Громову и его людям определённо была нужна защита. Обеспечить её мог человек не просто влиятельный и имеющий в городе вес, а тот, которого боятся тронуть даже в ДГБ. И такой человек у Громова был.
Не так давно Крючков попытался устранить его из мэрии, мотивировав это необходимостью обновления городской власти. Тогда вмешались бывшие силовики, которые работали с этим человеком ещё в Советском Союзе, и сильно дали ему за это по рукам и по зубам. Теперь он хоть и желал ему мысленно смерти, но идти против него уже боялся. Всё сводилось только к очень скудным и непродолжительным словесным перепалкам на сессиях горсовета.

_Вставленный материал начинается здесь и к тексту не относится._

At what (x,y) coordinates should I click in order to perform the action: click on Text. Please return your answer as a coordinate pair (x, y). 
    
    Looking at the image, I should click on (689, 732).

Именно благодаря этому человеку зловещее решение о сносе конструкций на Первом судостроительном заводе так и не было принято. И именно этот человек Громову сейчас был нужен.
Он сделал кофе, зашёл в свой кабинет, в котором несколько минут назад побеспредельничали дэгэбисты, посмотрел на дверь, которую они бесцеремонно высадили, когда он отказался её открывать, и набрал на мобильном номер.